The above chart is one take on jobs that may be less susceptible to AI replacement. I don’t agree with all. In general, anything where a physical presence is needed is more likely to survive. We’re talking AI here—not robots, though those may proliferate as well.
There is reason to expect that the changes wrought by AI will descend on us faster than the generations over which the Industrial or Information Revolutions played out.4 And in the short term there may indeed be a need for some guardrails to cushion the transition, as the Writers Guild and Screen Actors Guild are seeking.

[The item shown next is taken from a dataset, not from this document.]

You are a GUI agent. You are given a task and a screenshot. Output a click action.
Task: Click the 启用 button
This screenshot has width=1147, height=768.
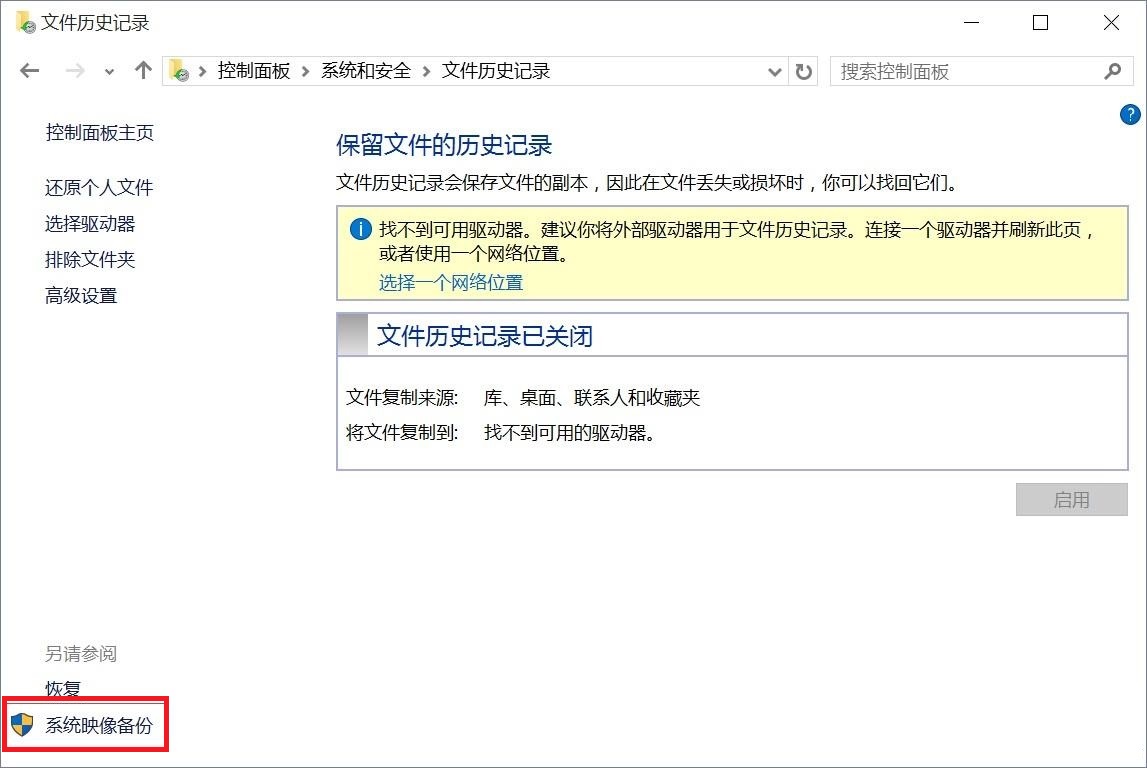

The jobs of the future are notoriously difficult to predict, and the Luddite fears of permanent mass unemployment never materialized. Instead, we replaced the 60-hour work week with the 40-hour week and an exponentially higher standard of living. If, in 40 or 50 years we can be more productive working 20 hours a week, maybe some short-term disruption could be tolerated and mitigated. Perhaps invest in the leisure time industry? We would need to do something with all those available hours.
I asked BARD, Google’s AI, to summarize the pluses and minuses of AI. Helpful.
I’ve heard this attributed to many different sources. It is likely derived from Danish physicist Niels Bohr, who said, “It is very difficult to predict — especially the future.”
Yes, there is also the argument that being screen social is different than being in-person social. But I don’t see evidence that we are getting together less with friends these days.
Is anything a “revolution” when it plays out over centuries or even decades?
Good job. I'm less optimistic than you that AI will be a neutral factor overall in employment status. But I agree that regulation/legislation will be difficult, at best, to achieve desirable social/economic objectives.